### TASK OBJECTIVE
What you should give back is every line from the one containing "You are a GUI" through the last line of the records below, word for word and without pictures.

### DATA TO EXAMINE
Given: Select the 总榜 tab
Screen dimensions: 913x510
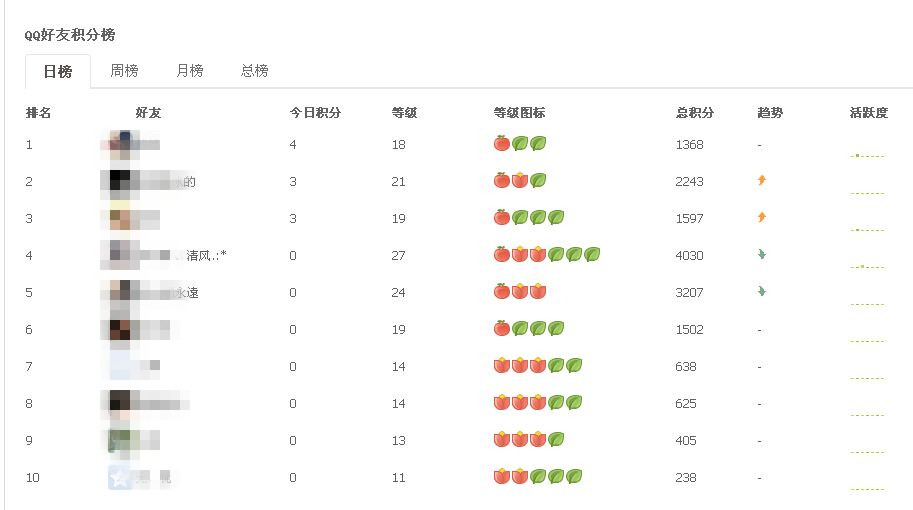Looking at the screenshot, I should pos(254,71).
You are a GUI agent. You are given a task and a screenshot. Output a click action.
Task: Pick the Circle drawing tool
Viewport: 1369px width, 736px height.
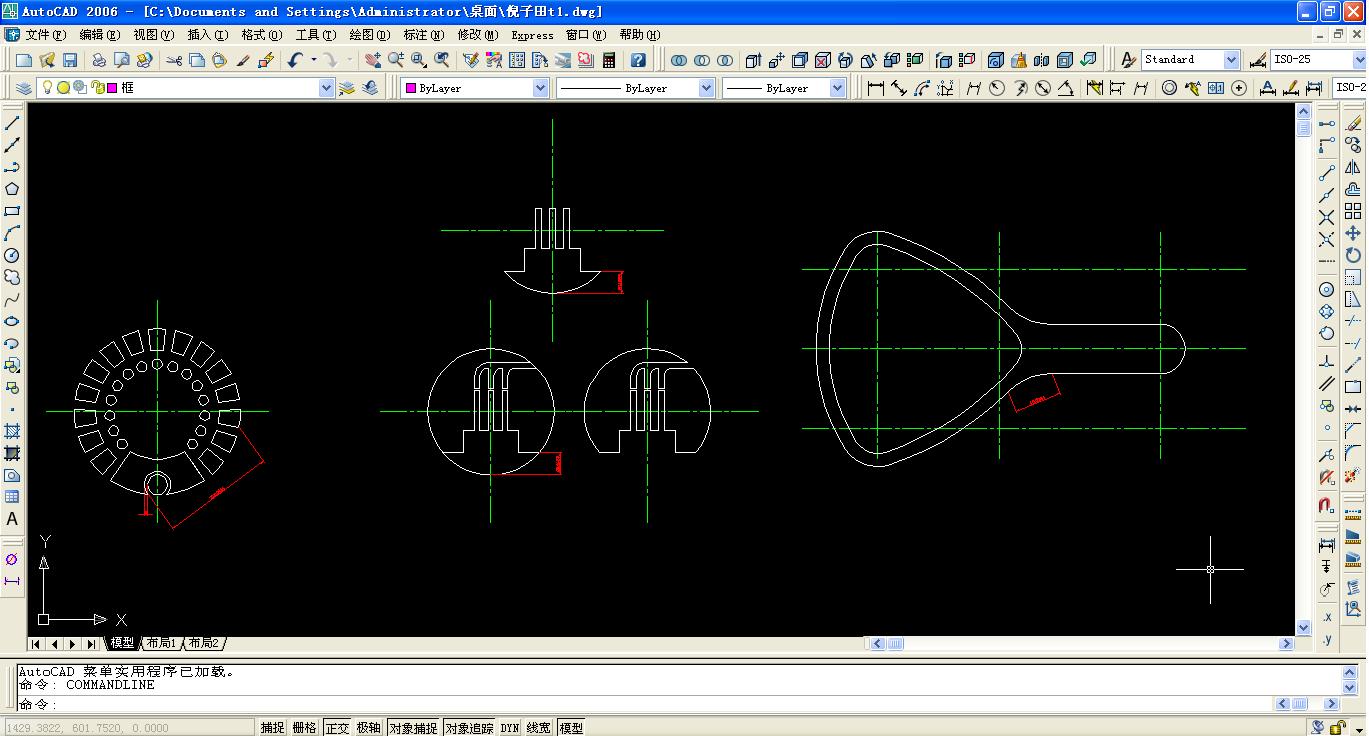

### RESULT
You are a GUI agent. You are given a task and a screenshot. Output a click action.
Task: Pick the Circle drawing tool
Viewport: 1369px width, 736px height.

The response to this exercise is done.